An Exhibit in an Email: Vimeo Links, PR, and Posturing by Proxy

Gusto Zagg, "untitled (fireworks.mov)," (still), 2018.

The night is dark and full of texture. And somewhere, over an indeterminate stretch of inky sea, the sky is lit up with red sparks. First come the spermlike orbs and wispy smoke trails of distress signals, then exuberant bouquets. I consult a taxonomy of fireworks and am charmed to find they have a kind of botanical poetics to them. Chrysanthemum, dahlia, poinsettia, pistil; willow, palm tree, falling leaves, as well as the rather more prosaic wave, spiral, waterfall. The water is grainy and faintly overshot with a staticky nacre. The horizon bobs unsteadily. We’re on a boat on the open sea, a small one. We could be anywhere, really. Our only coordinates are the shortened link that brought us to this password-protected five-minute Vimeo video, Unititled (fireworks.mov). The access code? “Europe.”

The video, and some accompanying stills, are the only documentation of a clandestine fireworks display from French-Senegalese artist Gusto Zagg. It arrived unsolicited in my inbox, as these things tend to, entirely out of the blue. The performance is either secret or spontaneous, depending on whether you’re reading the promotional PDF or the accompanying publicist email. About that PDF: it’s somewhere between a press release and package holiday brochure, all blown-up full-page stills with overlapping insets and carefully mixed fonts. Perhaps it’s effective branding: you can immediately picture what kind of streetwear this PDF would wear. There’s a rather liberal use of italics in the artist’s bio, which is obscured in places by chopped-up morsels of, presumably,  the artist in an artfully bleach-splashed shirt. Violences, complexity of identity, transgression, political messages, societal tensions, traumas, migration, fictional persona.

Gusto Zagg, “untitled (fireworks.mov),” (still), 2018.

And yet – some of the photos are quite beautiful. In places where the camera has aggressively zoomed into red noise, the mottled pixels suggest shorn velvet, or a fuzzy peach skin. They encourage a companionable sort of pareidolia where it’s difficult not to pick out faces of people or animals. I think of the soft, blurry carnage of Doom II, and am surprised to be reminded that that videogame’s palette was predominantly brown. But isn’t this aestheticization precisely the problem at hand? That we look but don’t see; that we forget?

(Entries drawn from a collection)

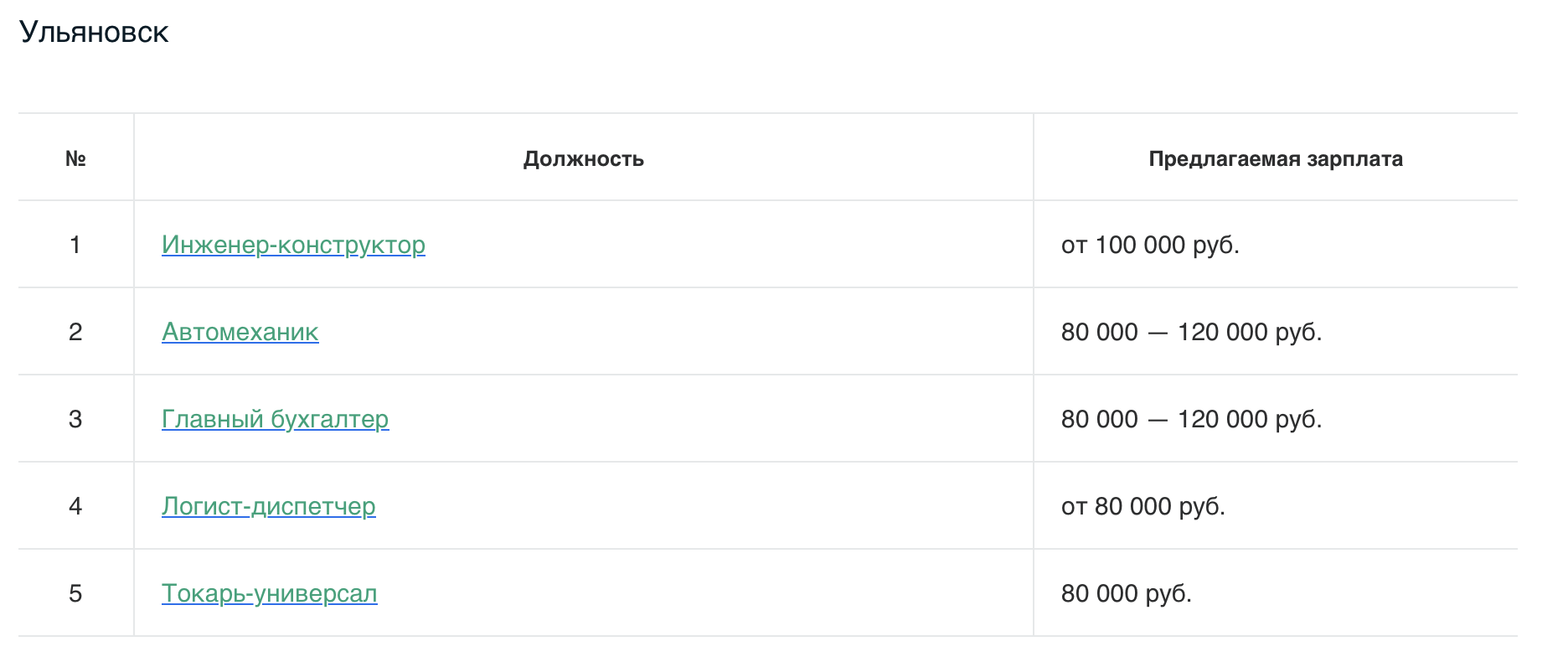Open the Логист-диспетчер vacancy link
The image size is (1568, 662).
[x=268, y=506]
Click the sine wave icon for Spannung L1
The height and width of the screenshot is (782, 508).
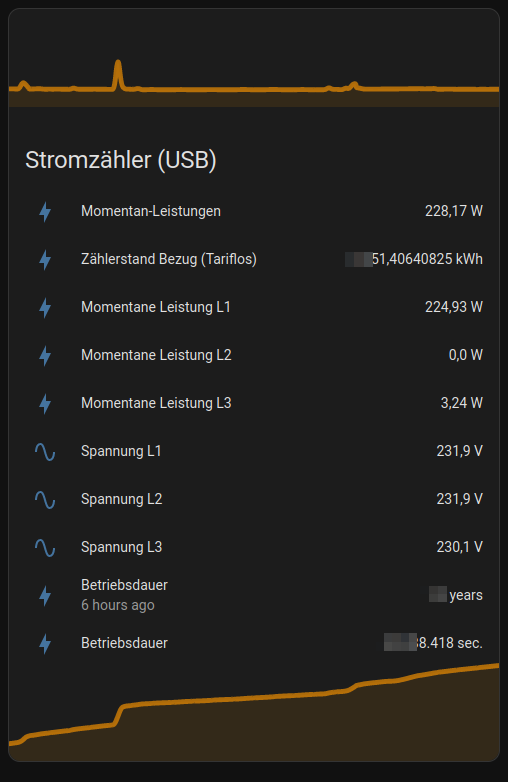pos(45,452)
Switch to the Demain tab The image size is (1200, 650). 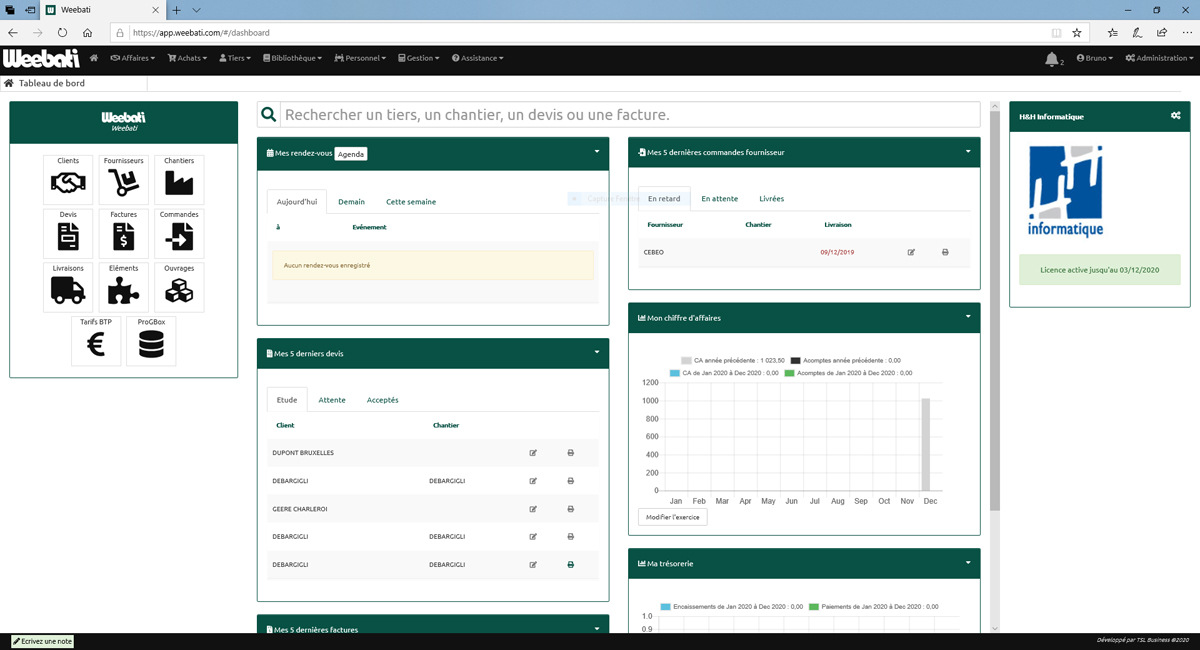tap(351, 202)
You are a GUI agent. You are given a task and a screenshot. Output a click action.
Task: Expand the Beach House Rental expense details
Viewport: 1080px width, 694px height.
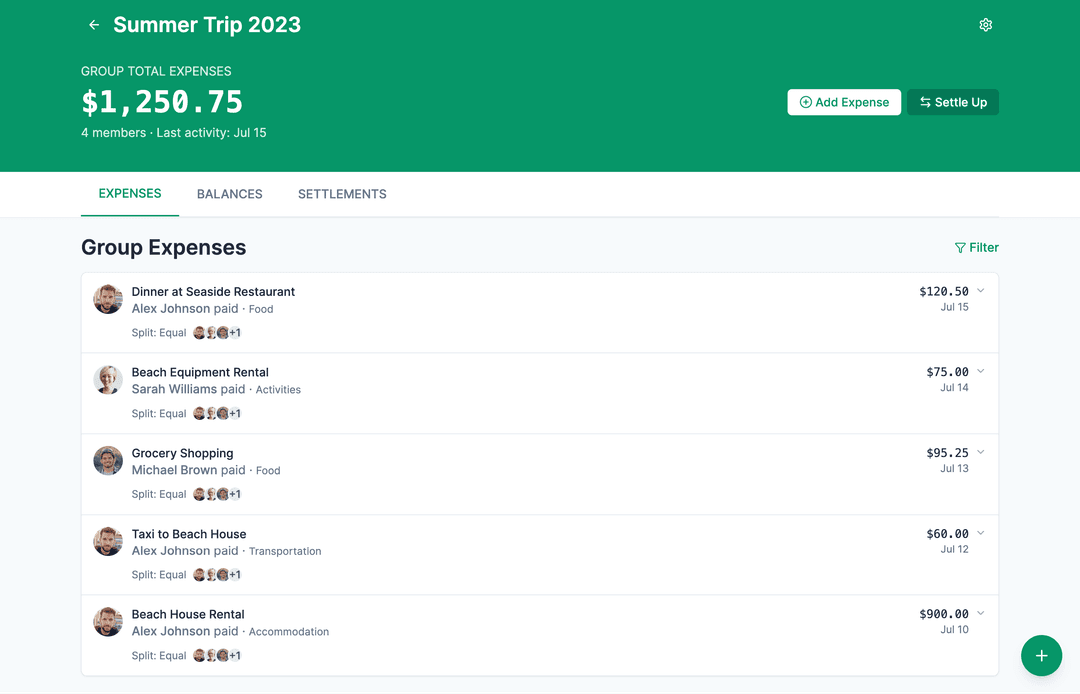[979, 613]
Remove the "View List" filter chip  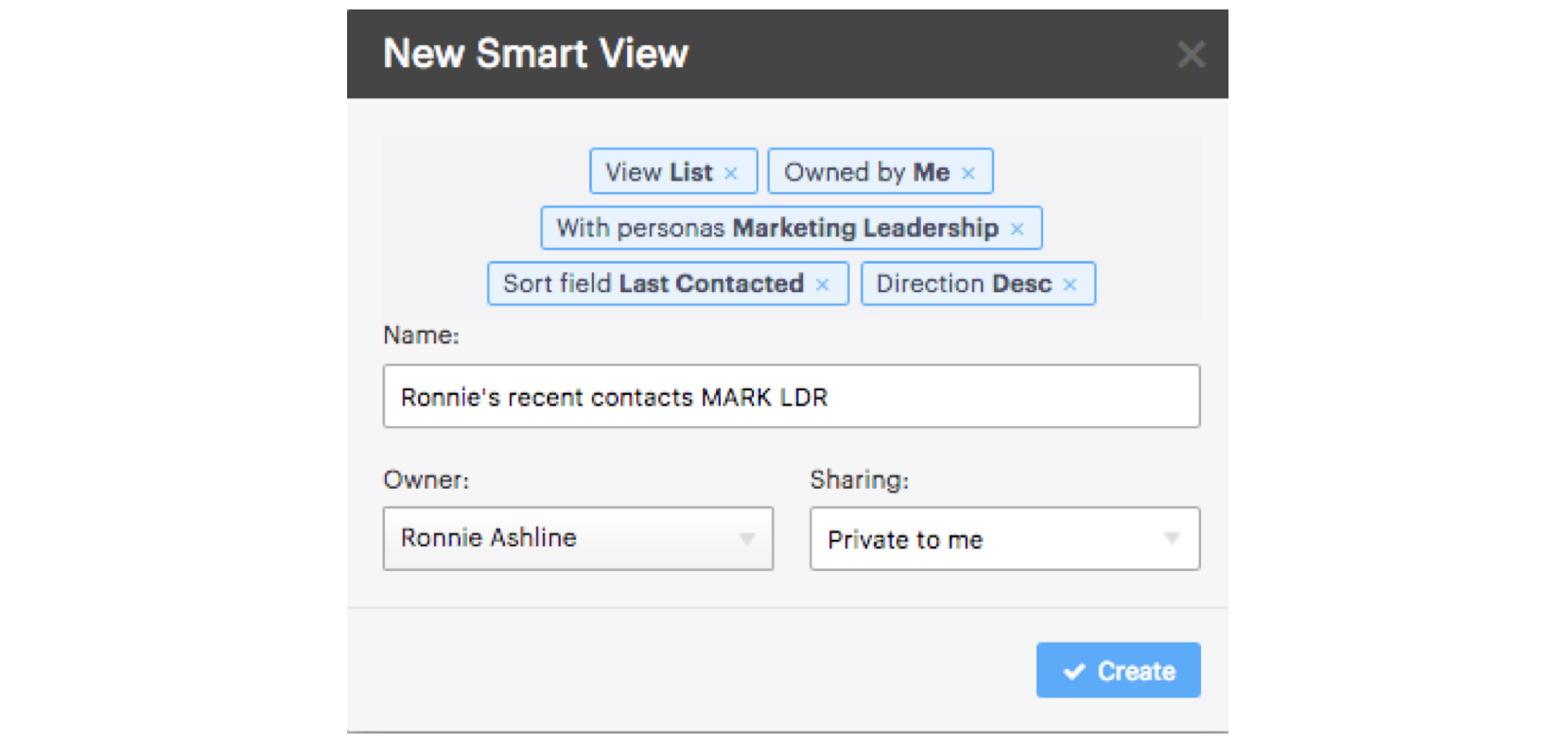click(x=730, y=172)
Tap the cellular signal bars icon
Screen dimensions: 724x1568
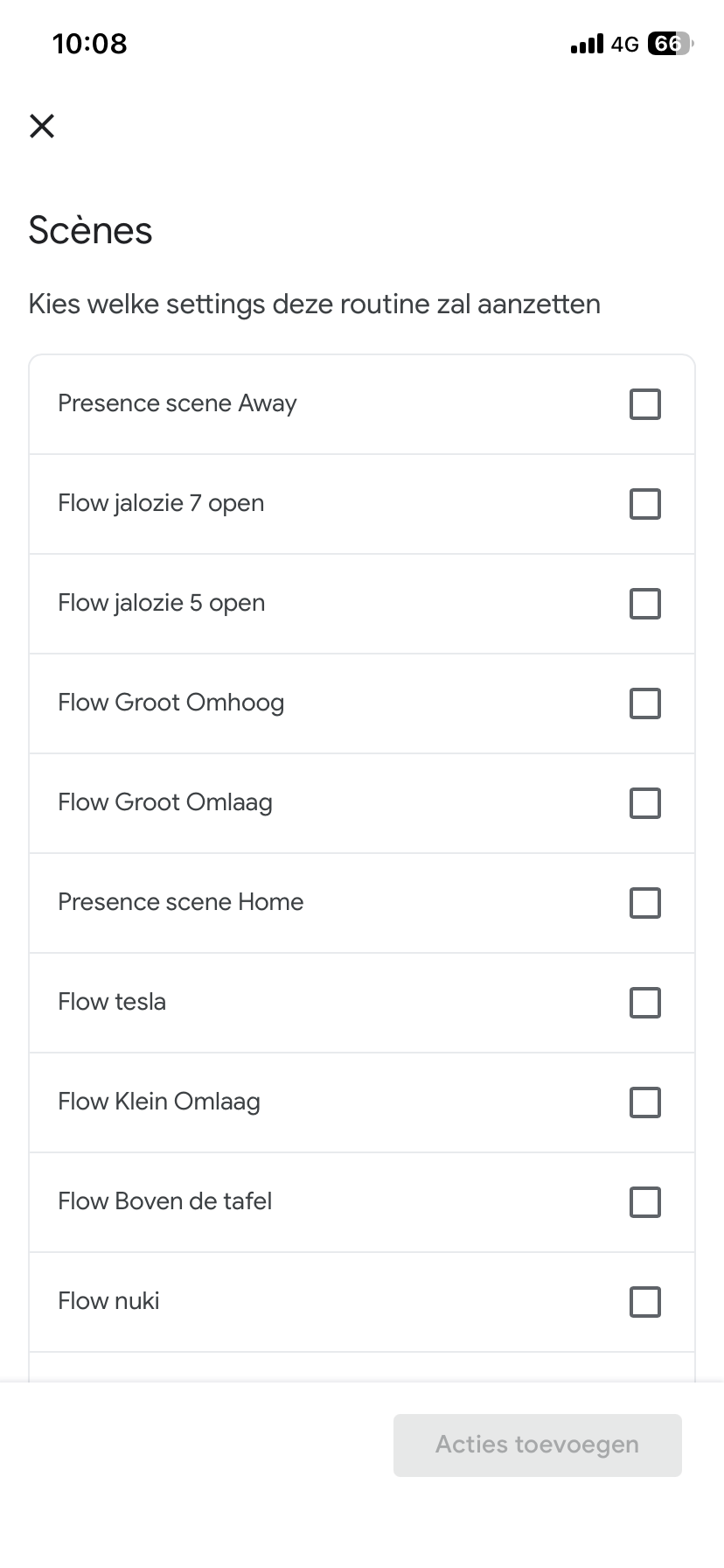(x=587, y=44)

PROBLEM DESCRIPTION:
Rewrite the essay between "And yet – some" and "that we forget?", inclusive, substituting "apricot" for "peach". Work only from the essay.

SOLUTION:
And yet – some of the photos are quite beautiful. In places where the camera has aggressively zoomed into red noise, the mottled pixels suggest shorn velvet, or a fuzzy apricot skin. They encourage a companionable sort of pareidolia where it’s difficult not to pick out faces of people or animals. I think of the soft, blurry carnage of Doom II, and am surprised to be reminded that that videogame’s palette was predominantly brown. But isn’t this aestheticization precisely the problem at hand? That we look but don’t see; that we forget?